Ne/ler/den diye geldi soru bu defa genç adamdan.
“Yerine göre her şeyden” dedi beyaz saçlı adam.
“Her şeyden…
Başkası mutlu diye kendi mutluluğundan.
Başkası sevinsin diye kendi istediklerinden.
Yaptığı zaman başkasının kırılabileceğini düşündüğü kendi sevdiklerinden…” diye içini çekti beyaz saçlı adam gözlerini ufka dikerek.

Demiyor mu Yüce Yaratıcı:

“Sevdiğiniz şeylerden (Allah yolunda) harcamadıkça «BİRR»e yani iyiliğe eremezsiniz. Her ne harcarsanız, Allah onu hakkıyla bilir.” (Al-i İmran,92)

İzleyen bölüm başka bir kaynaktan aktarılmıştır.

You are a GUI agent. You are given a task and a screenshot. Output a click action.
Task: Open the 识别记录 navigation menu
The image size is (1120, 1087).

“Harcamak”, “vazgeçmek” değil de nedir? dedi son defa beyaz saçlı adam.

Fakirin yemek bulmak için metrelerce yürüdüğü, zenginin yemeğini sindirmek için metrelerce yürüdüğü tuhaf bir dünyada yaşıyoruz.

Harcamak ve vazgeçmek…

Aslında biz başrolünü bizzat kendimizin oynadığı bir filmin içindeyiz.
Kimi insanlar kendilerine emanet olarak verilen şeylerin bekçiliğini yaparken, kimileri de o emanete ben de sahip olayım diye çaba sarfediyor. İşte bütün bu çaba derken, filmdeki rolümüze kendimizi kaptırmışken, bir ses geliyor yönetmenden: KESTİK.

Değerli Kardeşlerim,

Bu dünya bize kalmayacak. Ama biz bize kalmayacak bu dünya için bize kalacak günahlar biriktiriyoruz.

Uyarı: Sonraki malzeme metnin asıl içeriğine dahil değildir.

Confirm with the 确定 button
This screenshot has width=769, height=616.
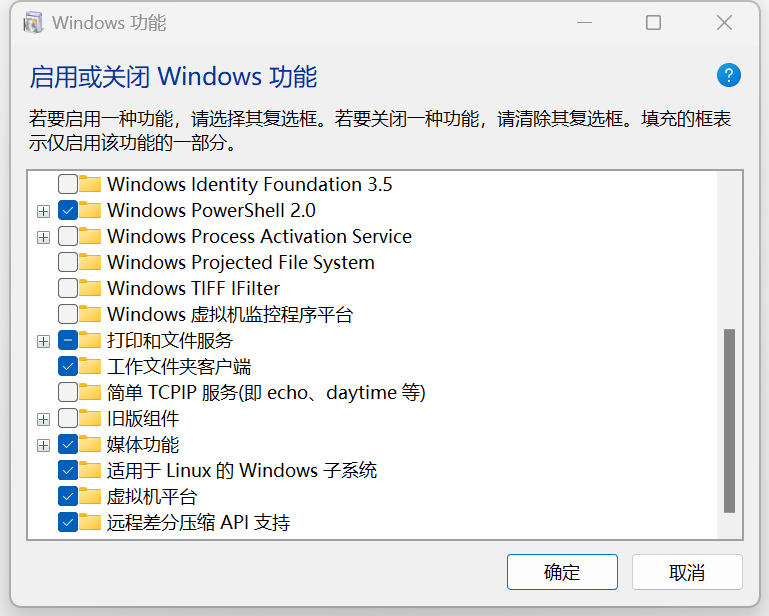point(562,572)
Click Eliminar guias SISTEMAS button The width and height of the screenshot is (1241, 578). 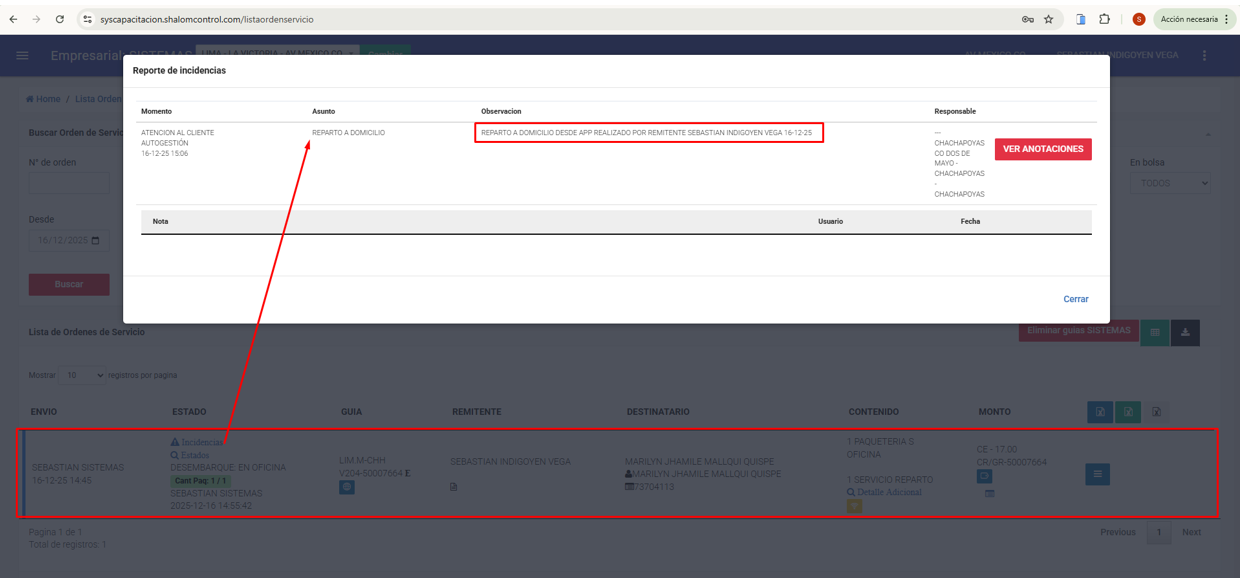click(1078, 331)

Bir karınca yere dökülen baldan azıcık yer ve gider

Tadı hoştur.
Geri dönüp daha çok yemek için içine girer.
Ancak ayakları bala kapılır ve debelenerek ölür.

Hikmet ehli der ki,
“Dünya bu bal gibidir; kim yetecek kadar alırsa kurtulur, kim de içine dalarsa sonu karınca gibi olur.”

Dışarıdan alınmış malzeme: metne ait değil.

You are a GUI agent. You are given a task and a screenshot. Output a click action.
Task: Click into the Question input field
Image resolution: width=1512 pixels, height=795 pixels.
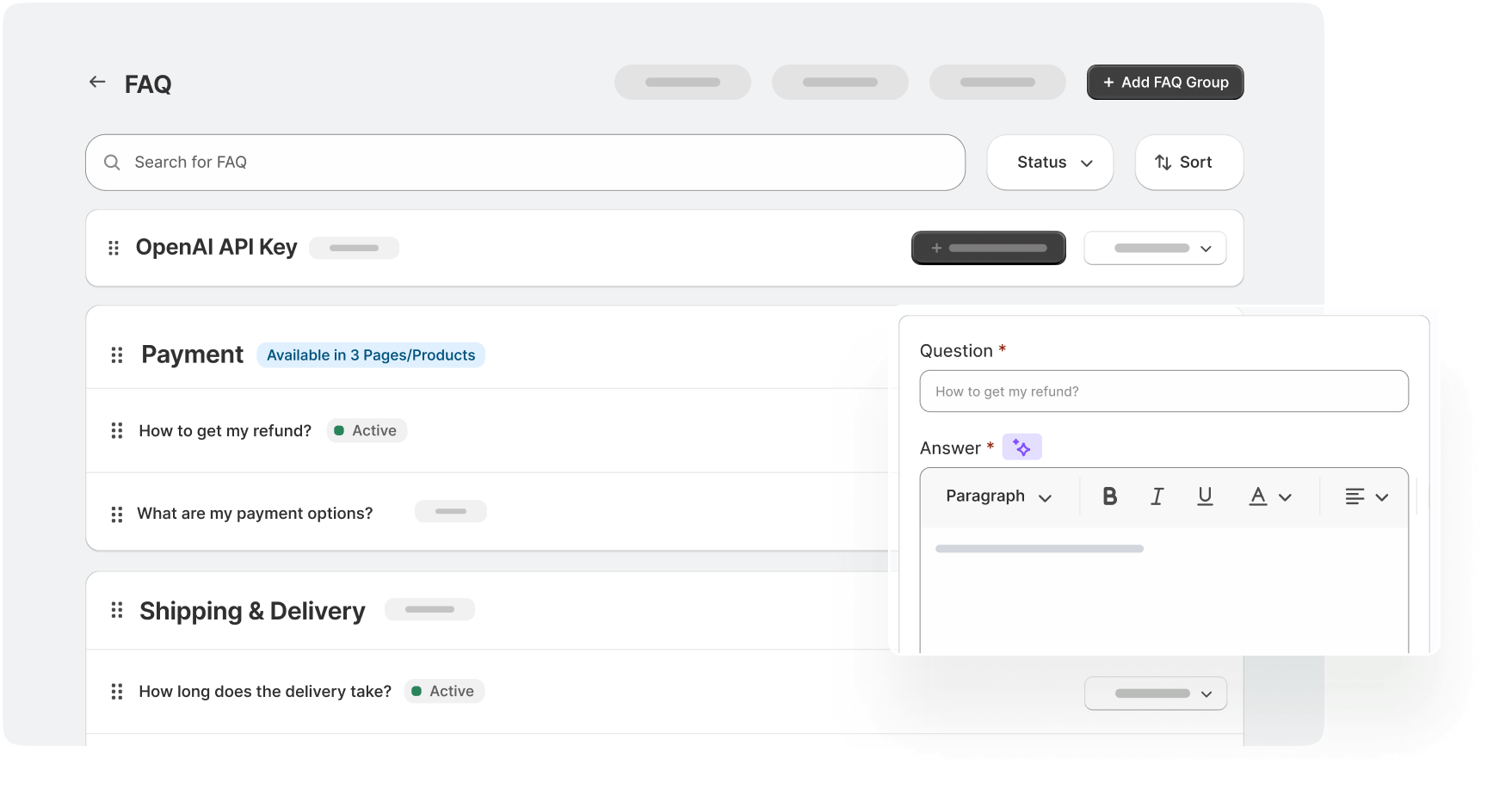point(1163,391)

Bir kişi öldüğünde “Hayatını kaybetti” deriz.
Hayatı kaybetmekten daha kötü bir şey vardır.
Hayatın anlamını kaybetmek.

Onun için hayatınızın hikayesini yazarken, kalemi başkasının tutmasına izin vermeyin.

İki banyo arasındadır hayat.
Doğduğumuzda ebe, öldüğümüzde imam yıkar.
Önemli olan kirlenmeden yaşamaktır.

Çocuklarına Haccı anlatıyor anne: Konuyu anlamak için çocuk anneye soruyor.
İhramın şartları neydi?
Kötü söz söylememek, insanı, hayvanı, bitkiyi incitmemek, boş işlerle uğraşmamak, yalan söz etmemek, ibadet halinde olmak, der anne. Çocuk:
İnsan gibi davranmak mı yani?

Evet, bütün mesele hayatı anlamlı hale getirmek ve insanca yaşamaktır.

Hayat bir masal gibi başlar, yaşandıkça roman olur, anlattıkça fıkra…
Sonuç mu?
Hepsi hikaye…

Önemli olan başrolünü oynadığımız bu hayatın sonunda, yönetmen “KESTİK” dediğinde, mutlu sona ulaşmaktır.

Rabbim cümlemize mutlu sonlar nasip etsin.

Cuma'nın rahmeti ve bereketi hepinizin üzerine olsun.